Perhaps so, although as I noted before, Google’s competitors ― such as Apple, with its iTunes store ― also seem to be choosing to use their own platforms to present sanitized versions of reality.

And as I also pointed out in the past, Google’s position with respect to freedom of expression is inherently conflicted. On the one hand, Google sees itself as engaged in the business of expression, arguing that its search algorithms reflect choices of an editorial nature that deserve constitutional protection. On the other, when it exercises control over its various platforms (whether the search engine itself or YouTube, the ad service, etc.), it can, and is frequently asked to, act as an agent for governments ― and not only democratic governments either ― who seek to censor expression they dislike. There is a danger that Google will choose to sacrifice some of its users’ freedom in order to protect its own by ingratiating itself with these governments. Furthermore, Google may be coming under pressure, not only from governments, but also from commercial partners it needs to keep on board ― or at bay ― and, possibly, from various “civil society” actors too, in exercising control over its platforms. The antiwar.com story is only one small part of this broader trend.

This is, or should be, well understood ― which makes me think that Google is not the only party in this story who took a gamble. Antiwar.com did too, as does anyone else who comes to rely on Google or other similar platforms, despite knowing the pressures, commercial and otherwise, that these platforms will come under. If anything, it is remarkable how successful this gamble usually turns out to be. Still, it is a bet, and will sometimes turn out badly.

I blogged last year about an argument by Ethan Zuckerman to the effect that the ad-based business model was the internet’s “original sin.” Mr. Zuckerman made his case from the perspective of the users, who must accept privacy losses resulting from tracking and profiling by advertisers in exchange for free access to ad-supported content. The antiwar.com story suggests that, for some content-producers at least, accepting the revenue and, as prof. Henderson points out, the convenience that come with the current business model and its major players was also a Faustian bargain. And yet, as for users, it is not quite clear what alternative arrangement would be viable.

In the face of what some may well be tempted to interpret as a market failure, it seems reasonable to expect calls for regulation, despite what libertarian types such prof. Henderson or the antiwar.com people themselves may say. There will be, and indeed, as I noted in the post about Apple linked to above, there already are, people calling for the regulation of online platforms, in order to make their behaviour conform to the regulators’ ideas about freedom of expression. Yet we should not forget that, on the whole, the net contribution of Google and the rest of them to our ability to express ourselves and to find and access the thoughts of others has clearly been positive ― and certainly much more positive than that of governments. While attempts at making a good thing even better would be understandable, they too would be gamble, and a risky one.
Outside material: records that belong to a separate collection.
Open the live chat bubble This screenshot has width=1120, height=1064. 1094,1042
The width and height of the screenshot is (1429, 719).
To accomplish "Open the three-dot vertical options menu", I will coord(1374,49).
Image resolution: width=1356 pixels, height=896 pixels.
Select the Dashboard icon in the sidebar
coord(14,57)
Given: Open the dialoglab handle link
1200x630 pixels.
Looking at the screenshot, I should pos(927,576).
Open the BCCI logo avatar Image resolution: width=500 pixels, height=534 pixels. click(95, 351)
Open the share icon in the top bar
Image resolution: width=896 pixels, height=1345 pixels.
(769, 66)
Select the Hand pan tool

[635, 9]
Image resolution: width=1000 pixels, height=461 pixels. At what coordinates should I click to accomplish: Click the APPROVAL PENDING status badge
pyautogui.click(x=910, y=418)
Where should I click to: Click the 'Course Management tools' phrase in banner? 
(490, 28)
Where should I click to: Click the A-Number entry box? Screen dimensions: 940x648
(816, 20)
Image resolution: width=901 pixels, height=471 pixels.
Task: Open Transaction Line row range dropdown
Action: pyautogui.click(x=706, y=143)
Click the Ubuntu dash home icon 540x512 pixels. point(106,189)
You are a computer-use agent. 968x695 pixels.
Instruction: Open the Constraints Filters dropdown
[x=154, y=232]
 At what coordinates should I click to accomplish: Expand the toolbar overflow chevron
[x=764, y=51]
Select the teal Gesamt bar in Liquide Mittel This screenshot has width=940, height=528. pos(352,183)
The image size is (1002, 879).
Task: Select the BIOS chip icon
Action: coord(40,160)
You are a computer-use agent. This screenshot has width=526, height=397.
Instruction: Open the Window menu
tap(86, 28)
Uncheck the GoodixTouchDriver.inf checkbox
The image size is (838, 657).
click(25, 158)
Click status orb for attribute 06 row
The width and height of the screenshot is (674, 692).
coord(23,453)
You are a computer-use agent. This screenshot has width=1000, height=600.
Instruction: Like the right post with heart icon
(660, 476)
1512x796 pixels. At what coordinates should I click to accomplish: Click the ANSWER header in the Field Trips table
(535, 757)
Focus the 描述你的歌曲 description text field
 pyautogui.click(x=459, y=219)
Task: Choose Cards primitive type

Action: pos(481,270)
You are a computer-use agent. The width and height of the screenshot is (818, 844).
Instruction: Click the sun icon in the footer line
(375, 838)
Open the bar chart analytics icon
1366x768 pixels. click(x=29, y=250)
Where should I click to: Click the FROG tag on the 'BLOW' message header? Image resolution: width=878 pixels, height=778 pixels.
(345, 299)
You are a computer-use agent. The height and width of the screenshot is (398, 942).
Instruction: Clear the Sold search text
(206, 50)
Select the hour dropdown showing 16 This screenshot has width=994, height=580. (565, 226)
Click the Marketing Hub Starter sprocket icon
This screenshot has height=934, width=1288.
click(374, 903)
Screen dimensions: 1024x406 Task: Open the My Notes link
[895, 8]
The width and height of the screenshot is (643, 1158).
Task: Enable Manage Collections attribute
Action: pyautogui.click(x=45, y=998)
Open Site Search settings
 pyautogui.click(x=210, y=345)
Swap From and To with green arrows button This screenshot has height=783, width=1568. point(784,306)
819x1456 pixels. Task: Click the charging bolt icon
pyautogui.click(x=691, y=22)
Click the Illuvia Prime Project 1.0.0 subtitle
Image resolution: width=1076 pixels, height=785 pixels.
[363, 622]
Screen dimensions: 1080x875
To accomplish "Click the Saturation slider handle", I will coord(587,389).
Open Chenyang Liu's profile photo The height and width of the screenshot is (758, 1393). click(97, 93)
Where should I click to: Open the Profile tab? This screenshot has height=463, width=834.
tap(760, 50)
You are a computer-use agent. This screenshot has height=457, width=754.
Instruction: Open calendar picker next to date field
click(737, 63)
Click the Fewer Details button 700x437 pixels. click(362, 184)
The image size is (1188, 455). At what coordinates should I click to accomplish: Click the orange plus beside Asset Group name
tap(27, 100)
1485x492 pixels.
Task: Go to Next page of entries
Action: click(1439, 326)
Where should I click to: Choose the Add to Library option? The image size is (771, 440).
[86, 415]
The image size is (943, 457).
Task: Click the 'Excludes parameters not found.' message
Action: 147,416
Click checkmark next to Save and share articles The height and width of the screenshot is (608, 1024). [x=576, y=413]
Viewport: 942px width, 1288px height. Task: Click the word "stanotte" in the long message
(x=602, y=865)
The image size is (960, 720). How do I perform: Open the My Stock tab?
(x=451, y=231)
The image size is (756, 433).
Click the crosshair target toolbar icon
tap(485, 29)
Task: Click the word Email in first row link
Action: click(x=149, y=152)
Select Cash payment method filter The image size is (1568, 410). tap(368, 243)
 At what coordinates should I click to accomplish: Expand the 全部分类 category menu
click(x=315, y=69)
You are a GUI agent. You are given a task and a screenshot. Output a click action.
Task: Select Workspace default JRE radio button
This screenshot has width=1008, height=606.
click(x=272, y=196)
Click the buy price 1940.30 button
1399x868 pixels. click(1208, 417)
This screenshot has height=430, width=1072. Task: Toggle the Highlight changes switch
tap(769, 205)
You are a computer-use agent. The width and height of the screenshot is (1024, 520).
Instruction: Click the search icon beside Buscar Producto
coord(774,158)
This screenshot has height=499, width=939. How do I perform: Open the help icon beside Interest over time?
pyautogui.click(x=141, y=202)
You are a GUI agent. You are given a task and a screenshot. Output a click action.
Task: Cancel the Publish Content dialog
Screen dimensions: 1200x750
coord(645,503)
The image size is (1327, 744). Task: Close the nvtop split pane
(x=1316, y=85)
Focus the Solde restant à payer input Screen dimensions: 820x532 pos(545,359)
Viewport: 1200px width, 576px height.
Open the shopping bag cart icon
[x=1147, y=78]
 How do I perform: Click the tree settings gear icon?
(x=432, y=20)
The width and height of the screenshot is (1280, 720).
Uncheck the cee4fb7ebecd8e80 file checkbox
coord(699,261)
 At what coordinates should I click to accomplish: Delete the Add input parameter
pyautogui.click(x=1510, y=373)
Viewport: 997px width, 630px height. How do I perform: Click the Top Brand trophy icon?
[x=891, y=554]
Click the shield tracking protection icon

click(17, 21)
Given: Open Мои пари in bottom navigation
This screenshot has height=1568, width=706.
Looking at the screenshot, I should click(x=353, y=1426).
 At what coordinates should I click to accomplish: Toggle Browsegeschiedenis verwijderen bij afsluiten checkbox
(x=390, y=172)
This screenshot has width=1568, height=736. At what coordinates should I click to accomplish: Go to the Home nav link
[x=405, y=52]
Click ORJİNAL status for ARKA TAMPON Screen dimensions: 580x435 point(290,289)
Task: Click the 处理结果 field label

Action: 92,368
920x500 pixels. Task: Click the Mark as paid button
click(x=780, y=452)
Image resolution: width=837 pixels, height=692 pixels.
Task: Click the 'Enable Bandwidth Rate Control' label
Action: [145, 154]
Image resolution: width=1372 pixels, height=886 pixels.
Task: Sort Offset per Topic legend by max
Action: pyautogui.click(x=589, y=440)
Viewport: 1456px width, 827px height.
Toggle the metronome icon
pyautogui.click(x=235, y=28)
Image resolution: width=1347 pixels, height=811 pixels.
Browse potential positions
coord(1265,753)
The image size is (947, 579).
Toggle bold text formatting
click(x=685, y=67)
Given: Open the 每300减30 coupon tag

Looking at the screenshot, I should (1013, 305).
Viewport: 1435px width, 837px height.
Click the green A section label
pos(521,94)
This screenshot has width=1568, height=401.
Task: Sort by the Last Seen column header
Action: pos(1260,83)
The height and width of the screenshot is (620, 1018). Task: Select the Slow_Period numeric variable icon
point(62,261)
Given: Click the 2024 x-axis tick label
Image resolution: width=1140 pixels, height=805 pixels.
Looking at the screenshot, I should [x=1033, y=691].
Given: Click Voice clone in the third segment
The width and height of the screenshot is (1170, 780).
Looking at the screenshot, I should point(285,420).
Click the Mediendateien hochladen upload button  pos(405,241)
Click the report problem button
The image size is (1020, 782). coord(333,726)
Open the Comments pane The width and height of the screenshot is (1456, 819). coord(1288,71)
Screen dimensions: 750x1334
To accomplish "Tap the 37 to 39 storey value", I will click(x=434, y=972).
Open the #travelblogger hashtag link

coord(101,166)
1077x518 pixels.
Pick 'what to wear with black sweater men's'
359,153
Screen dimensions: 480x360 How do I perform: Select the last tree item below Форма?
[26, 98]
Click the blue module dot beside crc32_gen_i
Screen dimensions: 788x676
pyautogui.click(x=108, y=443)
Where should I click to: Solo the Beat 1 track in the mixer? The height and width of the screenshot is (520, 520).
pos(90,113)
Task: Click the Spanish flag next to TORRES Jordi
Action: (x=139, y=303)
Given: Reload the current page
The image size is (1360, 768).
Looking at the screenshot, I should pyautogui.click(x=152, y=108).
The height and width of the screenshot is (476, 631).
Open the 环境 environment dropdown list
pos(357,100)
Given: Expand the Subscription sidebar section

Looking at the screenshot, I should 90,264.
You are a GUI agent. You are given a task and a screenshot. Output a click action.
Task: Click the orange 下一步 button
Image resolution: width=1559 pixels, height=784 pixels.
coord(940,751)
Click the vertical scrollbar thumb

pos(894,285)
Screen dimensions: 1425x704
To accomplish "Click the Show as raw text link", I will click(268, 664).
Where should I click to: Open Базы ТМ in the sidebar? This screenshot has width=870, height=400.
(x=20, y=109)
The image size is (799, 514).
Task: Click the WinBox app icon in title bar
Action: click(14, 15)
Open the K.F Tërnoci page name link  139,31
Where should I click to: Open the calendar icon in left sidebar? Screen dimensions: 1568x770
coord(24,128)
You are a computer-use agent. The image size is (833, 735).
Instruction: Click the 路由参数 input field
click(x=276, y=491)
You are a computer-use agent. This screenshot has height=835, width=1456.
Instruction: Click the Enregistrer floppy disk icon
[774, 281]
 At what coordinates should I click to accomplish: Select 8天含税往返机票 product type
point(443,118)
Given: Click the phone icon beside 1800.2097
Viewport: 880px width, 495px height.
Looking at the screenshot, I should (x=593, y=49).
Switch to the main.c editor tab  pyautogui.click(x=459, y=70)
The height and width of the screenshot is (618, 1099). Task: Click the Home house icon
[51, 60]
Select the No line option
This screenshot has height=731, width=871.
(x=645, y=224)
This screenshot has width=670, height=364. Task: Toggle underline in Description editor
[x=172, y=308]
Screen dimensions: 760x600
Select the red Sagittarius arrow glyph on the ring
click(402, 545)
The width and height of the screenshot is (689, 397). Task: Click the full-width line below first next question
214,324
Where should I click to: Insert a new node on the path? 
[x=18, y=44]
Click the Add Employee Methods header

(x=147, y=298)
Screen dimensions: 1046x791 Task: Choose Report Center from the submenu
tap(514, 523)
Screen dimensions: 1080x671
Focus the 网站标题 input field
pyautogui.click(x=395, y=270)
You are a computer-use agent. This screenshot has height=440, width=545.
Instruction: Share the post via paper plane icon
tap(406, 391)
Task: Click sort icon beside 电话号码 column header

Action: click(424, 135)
The Power of Google, Squared

I wrote, I while ago, about “the power of Google” and its role in the discussion surrounding the “right to be forgotten” ― a person’s right to force search engines to remove links to information about that person that is “inadequate, irrelevant or excessive,” whatever these things mean, even if factually true. Last week, the “right to be forgotten” was the subject of an excellent, debate ― nuanced, informative, and with interesting arguments on both sides ― hosted by Intelligence Squared U.S. I encourage you to watch the whole thing, because there is really too much there for a blog post.

I will, however, sketch out what I think was the most persuasive argument deployed by the opponents of the “right to be forgotten” ― with whom, admittedly, I agreed before watching the debate, and still do. I will also say a few words about the alternative solutions they proposed to what they agreed is a real and serious problem ― the danger that the prominence of a story about some stupid mistake or, worse, an unfounded allegation made about a person in search results come to mar his or her life forever, with no second chances possible.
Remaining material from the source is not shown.